Wahai pemuda, aku akan mengajarkan
kepadamu beberapa kalimat sebagai berikut : “Peliharalah (perintah) Allah, maka
Allah akan memelihara engkau, dan peliharalah (larangan) Allah, niscaya engkau
dapati Allah dihadapanmu. Apabila kamu meminta, mintalah kepada Allah dan
apabila kamu meminta pertolongan, mintalah pertolongan Allah. Ketahuilah
olehmu, sekiranya ummat manusia sepakat hendak memberi manfaat kepadamu,
niscaya tak akan sanpai sesuatu juapun daripadanya melainkan apa yang telah
ditetapkan Allah lebih dahulu. Demikian juga sekiranya mereka itu sepakat pula
hendak membahayakan kamu, tak akan sampai bahaya itu melainkan menurut apa yang
telah ditetapkan Allah terlebih dahulu. Terangkan kalam, dan keringlah kertas(HR.
Turmudzi).
Kilas Balik
Kata Nabi Muhammad Rasulullah Shallallaahu
‘Alaihi Wasallam, komunitas mereka laksana taman yang menghiasi kehidupan.
Di huni oleh para ulama yang mengamalkan ilmunya. Para umara yang mengelola
kekuasaanya dengan keadilan. Para pebisnis yang berniaga dengan kejujuran.
Masyarakat bawah di zamannya rajin
beribadah. Dan para kaum profesional yang bekerja dengan taat aturan. Iman yang
mengubah manusia fatalis, konsumtif, menjadi sosok yang produktif, kreatif,
inovatif dan dinamis.
Dan barangsiapa yang mentaati
Allah dan Rasul(Nya), mereka itu akan bersama-sama dengan orang-orang yang
dianugerahi nikmat oleh Allah, yaitu: Nabi-nabi, para shiddiiqiin[teguh
kepercayaannya kepada kebenaran nubuwwah], orang-orang yang mati syahid, dan orang-orang
saleh. dan mereka Itulah teman yang sebaik-baiknya (QS. An Nisa (4) :
69).
Dengan iman yang terpatri di
dalam hati nurani, Bilal bin Rabah mampu bertahan di bawah tekanan batu karang
raksasa dengan terik matahari padang pasir yang membakar tubuh hitam kelamnya.
Ia sukses membunuh majikannya dalam peristiwa perang Badar. Ia yang semula
seorang budak bisa berubah menjadi manusia besar.
Abu Bakar yang lembut, selalu
meneteskan air mata setiapkali menjadi imam shalat, menjadi sangat keras dan
tegar melebihi ketegasan Umar bin Khathab ketika memerangi kaum murtaddin
(keluar dari islam dan menolak syariat zakat).
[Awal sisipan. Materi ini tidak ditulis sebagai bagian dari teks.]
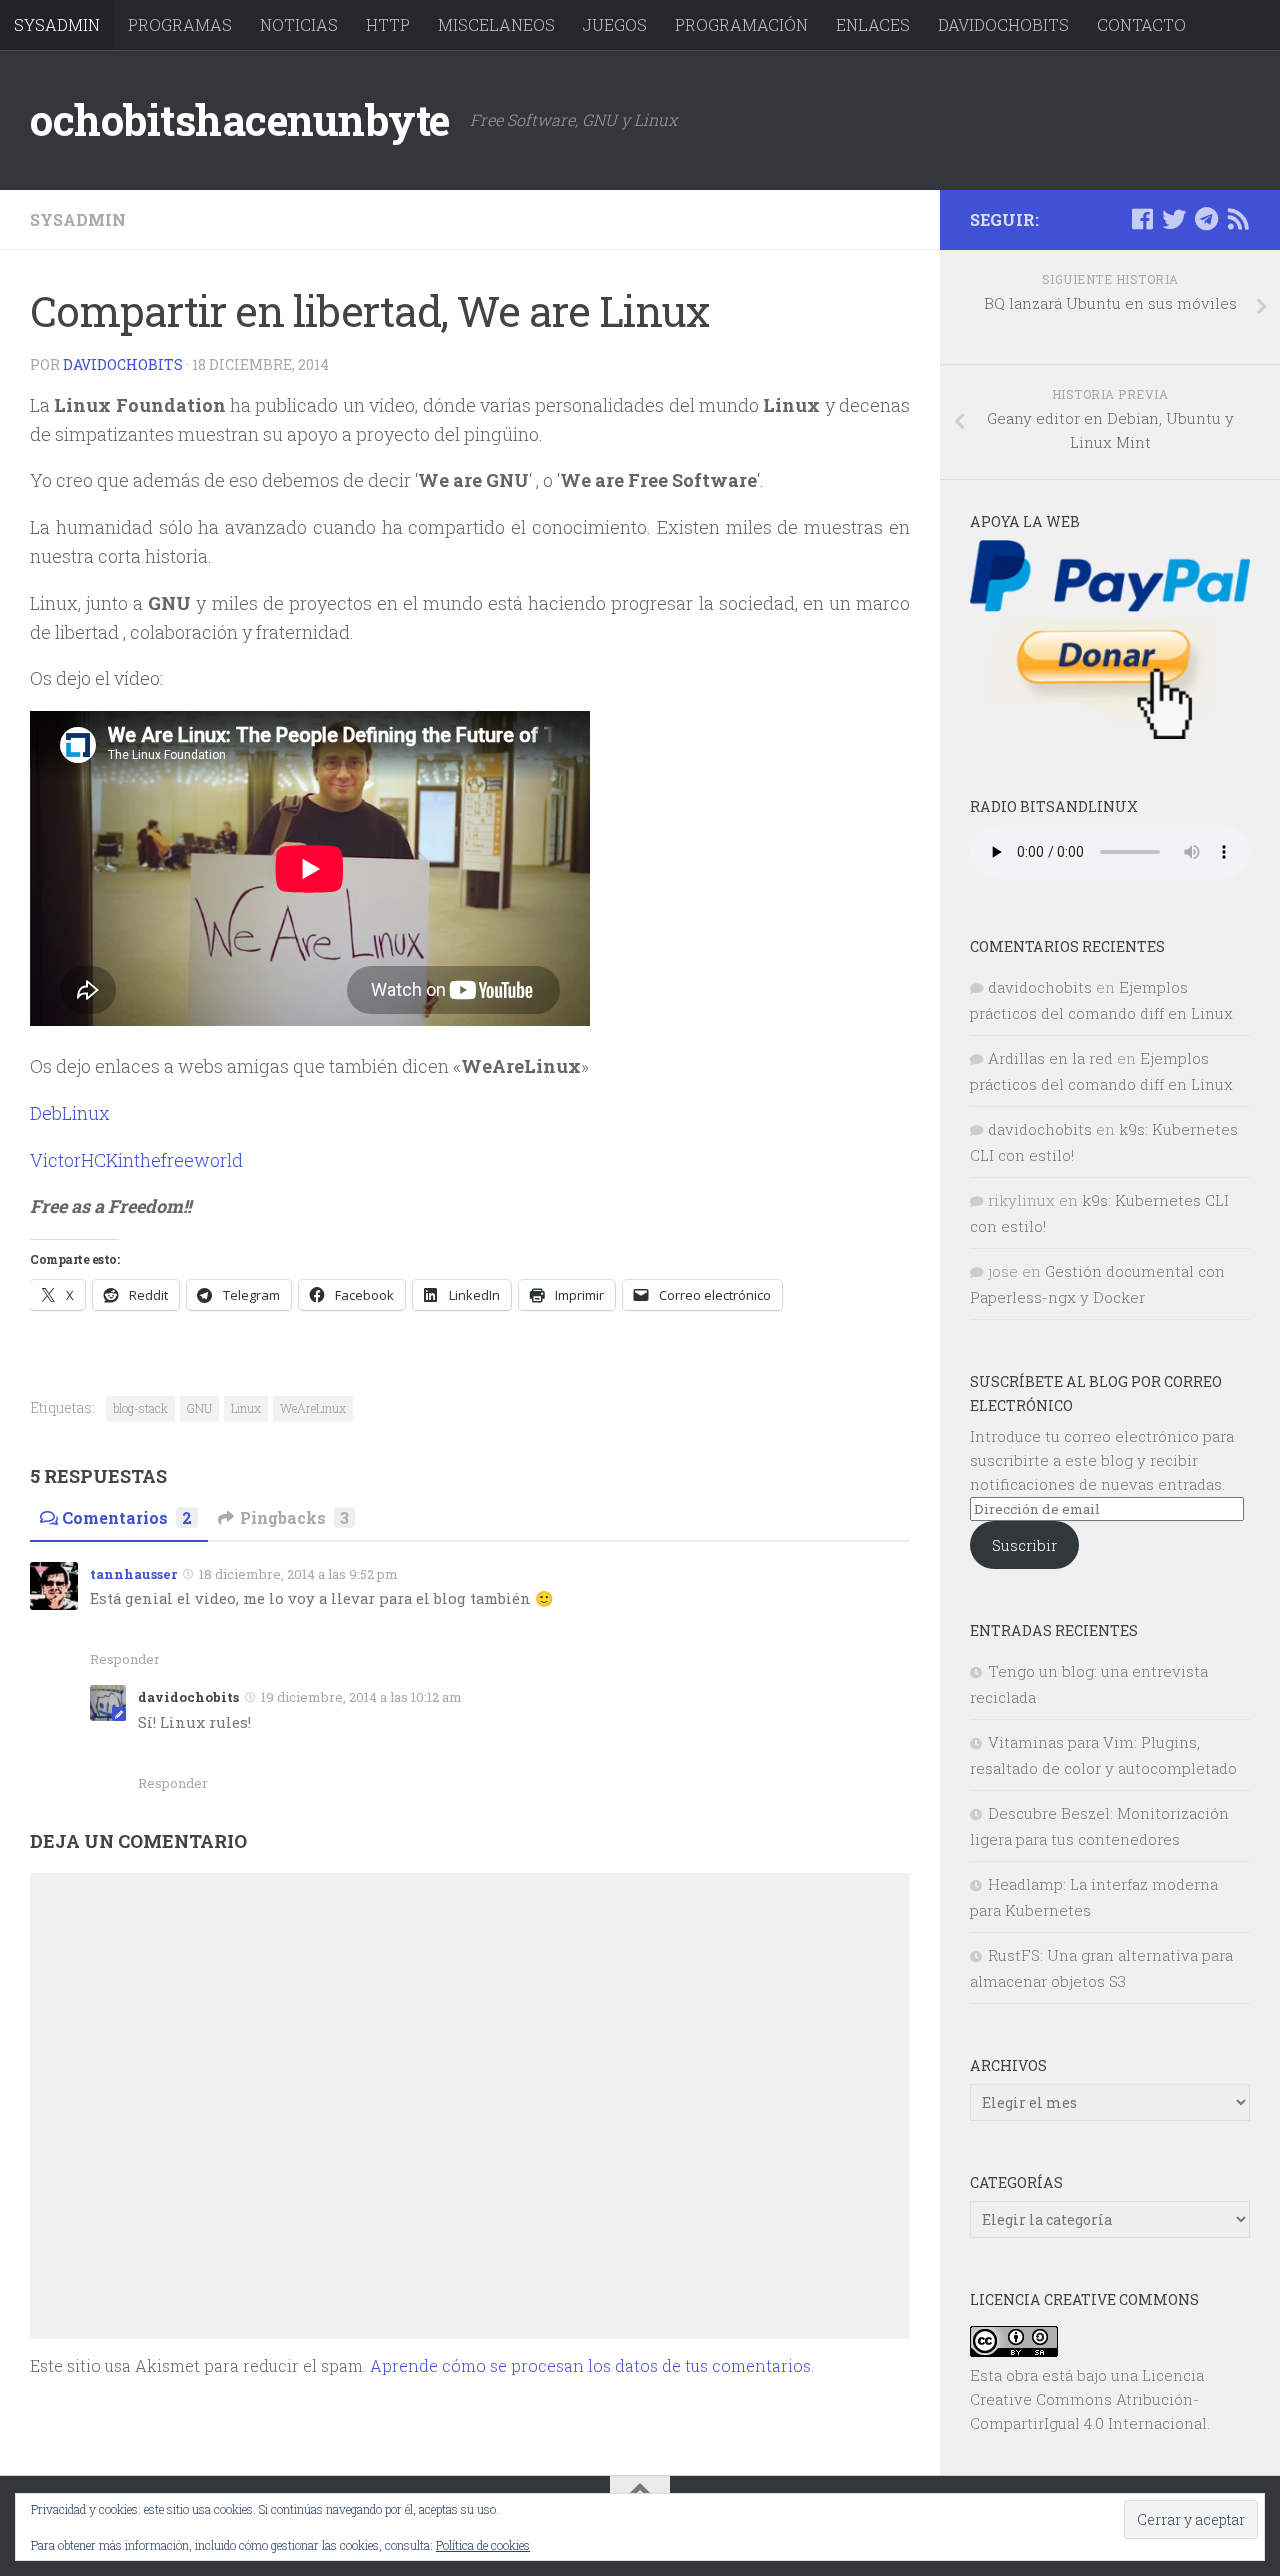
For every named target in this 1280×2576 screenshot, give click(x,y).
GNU (199, 1408)
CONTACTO (1141, 24)
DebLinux (70, 1113)
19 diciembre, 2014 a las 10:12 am (361, 1697)
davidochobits (123, 364)
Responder (125, 1659)
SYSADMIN (57, 24)
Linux (246, 1408)
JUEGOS (615, 24)
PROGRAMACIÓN (741, 24)
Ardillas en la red (1050, 1058)
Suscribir (1024, 1545)
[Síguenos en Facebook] (1142, 219)
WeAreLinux (313, 1408)
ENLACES (873, 24)
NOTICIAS (299, 24)
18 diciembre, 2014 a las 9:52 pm (298, 1574)
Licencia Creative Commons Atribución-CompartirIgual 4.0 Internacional (1088, 2399)
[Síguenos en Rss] (1238, 219)
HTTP (388, 24)
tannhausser (133, 1574)
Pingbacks (294, 1517)
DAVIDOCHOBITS (1003, 24)
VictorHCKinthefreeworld (136, 1160)
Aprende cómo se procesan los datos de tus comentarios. (592, 2365)
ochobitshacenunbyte (240, 119)
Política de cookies (483, 2545)
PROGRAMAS (180, 24)
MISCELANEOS (496, 24)
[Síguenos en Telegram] (1206, 219)
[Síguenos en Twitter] (1174, 219)
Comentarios (127, 1517)
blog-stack (140, 1408)
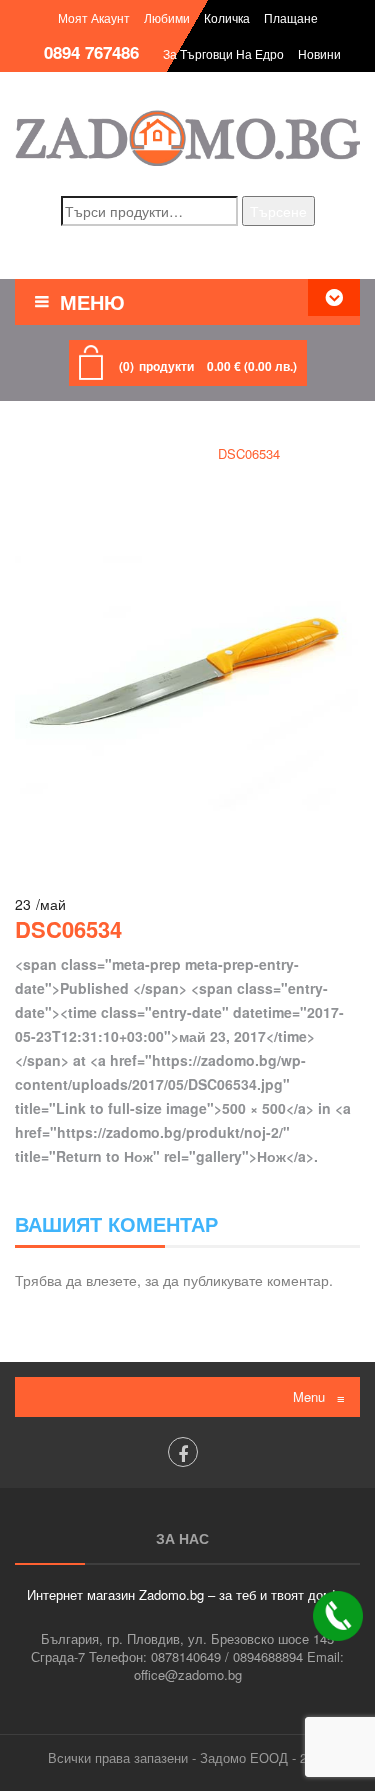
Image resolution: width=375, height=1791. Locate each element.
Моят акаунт (94, 17)
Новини (319, 53)
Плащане (291, 17)
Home (112, 453)
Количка (227, 17)
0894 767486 (91, 52)
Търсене (278, 211)
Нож (173, 453)
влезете (111, 1280)
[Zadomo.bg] (187, 138)
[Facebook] (183, 1452)
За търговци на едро (223, 53)
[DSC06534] (187, 677)
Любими (167, 17)
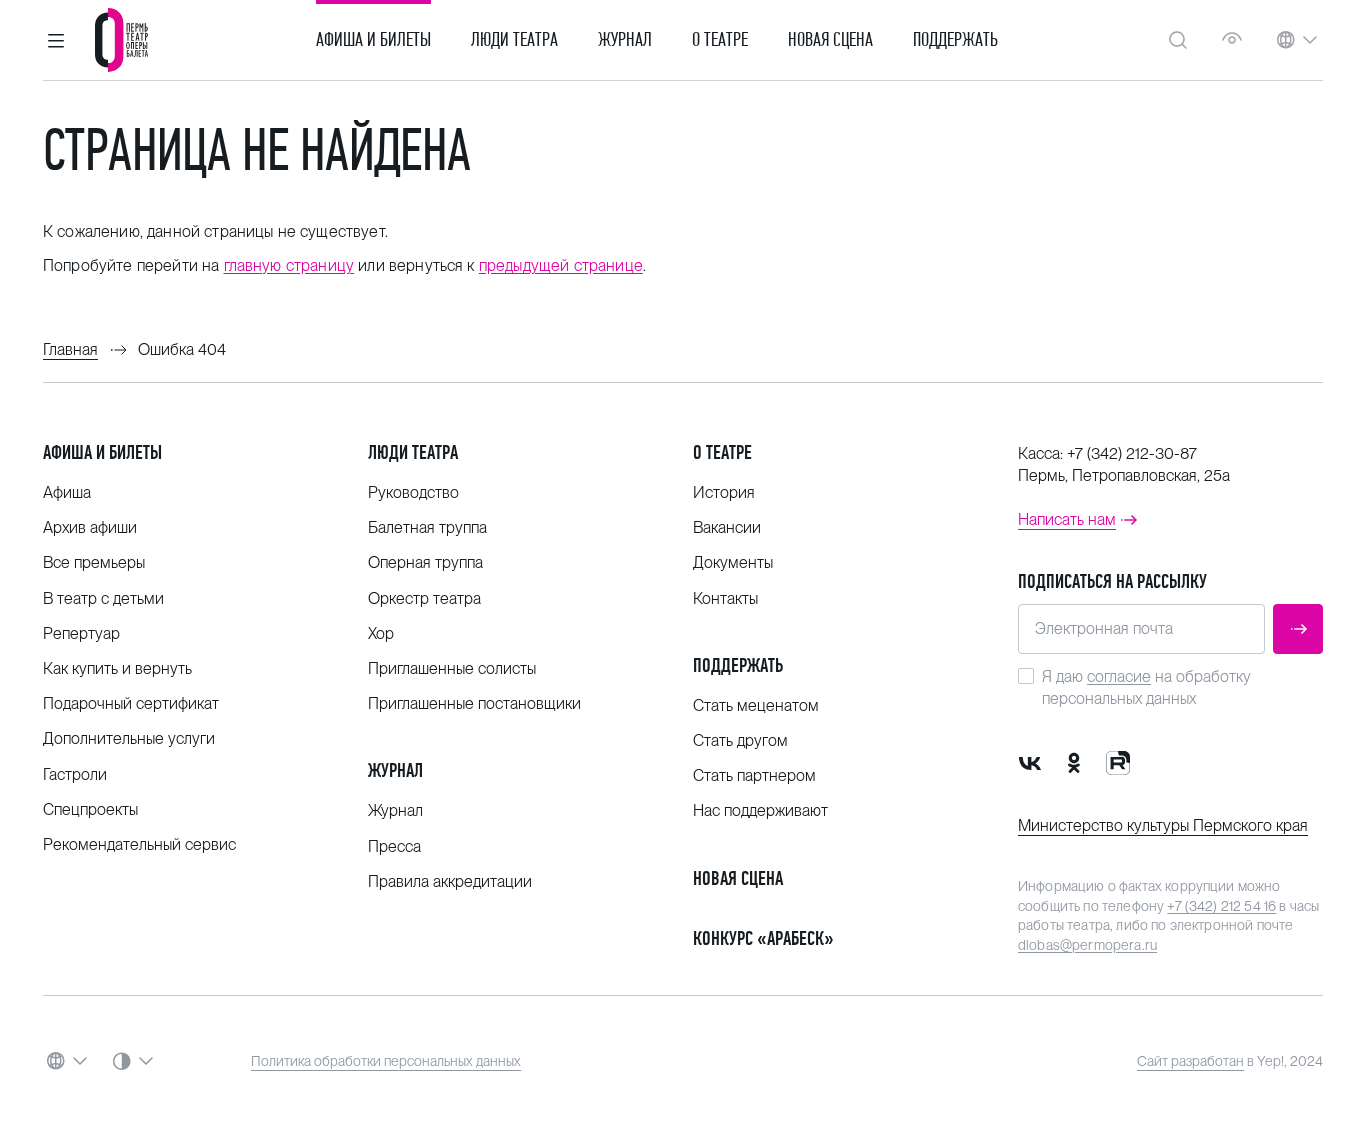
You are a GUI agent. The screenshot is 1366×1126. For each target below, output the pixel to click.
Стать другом (740, 740)
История (724, 492)
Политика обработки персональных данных (386, 1061)
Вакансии (727, 527)
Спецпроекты (90, 809)
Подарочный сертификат (131, 703)
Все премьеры (94, 562)
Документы (733, 562)
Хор (381, 633)
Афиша (67, 492)
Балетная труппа (427, 527)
Umar bin Khathab yang terhormat,
dengan sukarela membawa gandum ke rumah seorang perempuan miskin di kegelapan
malam.
Khalid bin Al Walid, si pedang
terhunus, menyukai malam-malam dingin dalam jihad fii sabilillah daripada
seorang cantik di malam pengantin. Ali bin Abi Thalib bersedia memakai selimut
Rasulullah saw dan tidur di kasur beliau ketika dikepung para algojo menjelang
hijrah, atau menghadiri pengadilan saat beliau menjadi khalifah untuk
diperkarakan dengan seorang warganya yang Yahudi tulen.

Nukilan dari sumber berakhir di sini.